Big businesses in Sri Lanka, with the blessing of the government and the unions, have reaped record profits during the pandemic. The Hayleys conglomerate generated 242 billion rupees in revenue last year and a 14 billion-rupee net profit, the highest in the company’s 143 years’ of existence. LOLC, a major finance company, made a 53 billion rupees after tax profit, the highest ever recorded by any Sri Lankan company, while Hemas reported a 3.3 billion rupees net profit.

While the corporate elite is accumulating record fortunes, recent months have seen a wave of strikes and protests by key sections of the working class, including among state sector, plantation, garment, railway and port and port staff.
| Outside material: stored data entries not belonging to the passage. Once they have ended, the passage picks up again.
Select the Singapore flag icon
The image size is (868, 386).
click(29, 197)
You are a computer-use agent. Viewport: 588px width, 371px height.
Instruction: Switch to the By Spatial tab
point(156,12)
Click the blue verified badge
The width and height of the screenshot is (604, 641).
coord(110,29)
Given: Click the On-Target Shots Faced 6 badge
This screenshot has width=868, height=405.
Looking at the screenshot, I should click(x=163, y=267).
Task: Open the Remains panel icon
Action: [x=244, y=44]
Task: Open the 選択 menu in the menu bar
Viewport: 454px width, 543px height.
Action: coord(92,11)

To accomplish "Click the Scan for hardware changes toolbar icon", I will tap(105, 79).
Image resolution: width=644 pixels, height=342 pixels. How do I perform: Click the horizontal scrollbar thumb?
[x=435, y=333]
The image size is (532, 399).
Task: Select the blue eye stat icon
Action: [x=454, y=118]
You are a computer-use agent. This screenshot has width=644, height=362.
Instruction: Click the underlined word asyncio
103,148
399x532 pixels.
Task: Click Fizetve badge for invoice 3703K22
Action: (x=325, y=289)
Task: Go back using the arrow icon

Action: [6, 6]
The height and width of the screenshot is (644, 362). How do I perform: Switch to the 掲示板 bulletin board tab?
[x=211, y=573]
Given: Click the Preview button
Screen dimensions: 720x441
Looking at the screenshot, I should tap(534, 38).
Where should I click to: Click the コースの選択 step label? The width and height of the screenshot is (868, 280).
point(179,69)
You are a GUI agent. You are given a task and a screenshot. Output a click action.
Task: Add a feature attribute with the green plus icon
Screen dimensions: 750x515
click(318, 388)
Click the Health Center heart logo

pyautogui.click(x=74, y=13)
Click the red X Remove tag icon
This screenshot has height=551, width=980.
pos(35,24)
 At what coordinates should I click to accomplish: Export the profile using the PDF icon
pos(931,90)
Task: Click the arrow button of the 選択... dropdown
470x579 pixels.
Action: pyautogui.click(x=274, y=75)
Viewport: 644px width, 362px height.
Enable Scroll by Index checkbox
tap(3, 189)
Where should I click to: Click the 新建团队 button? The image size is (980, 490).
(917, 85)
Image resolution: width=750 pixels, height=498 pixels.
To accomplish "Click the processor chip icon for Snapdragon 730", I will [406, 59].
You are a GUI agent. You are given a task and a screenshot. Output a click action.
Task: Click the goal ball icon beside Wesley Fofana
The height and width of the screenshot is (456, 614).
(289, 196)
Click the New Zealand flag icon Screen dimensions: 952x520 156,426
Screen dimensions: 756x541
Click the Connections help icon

Nervous about these growing struggles, which are part of a rising movement of the international working class, President Rajapakse used the draconian essential services act on May 27 and June 2 to ban state sector strikes and industrial action. Last Friday, more than 50,000 health workers defied these authoritarian measures, holding a five-hour walkout over jobs and demands for improved COVID-19 safety measures.

The government’s fuel price hike and other attacks on the masses are further deepening class tensions and creating the conditions in Sri Lanka for a social explosion.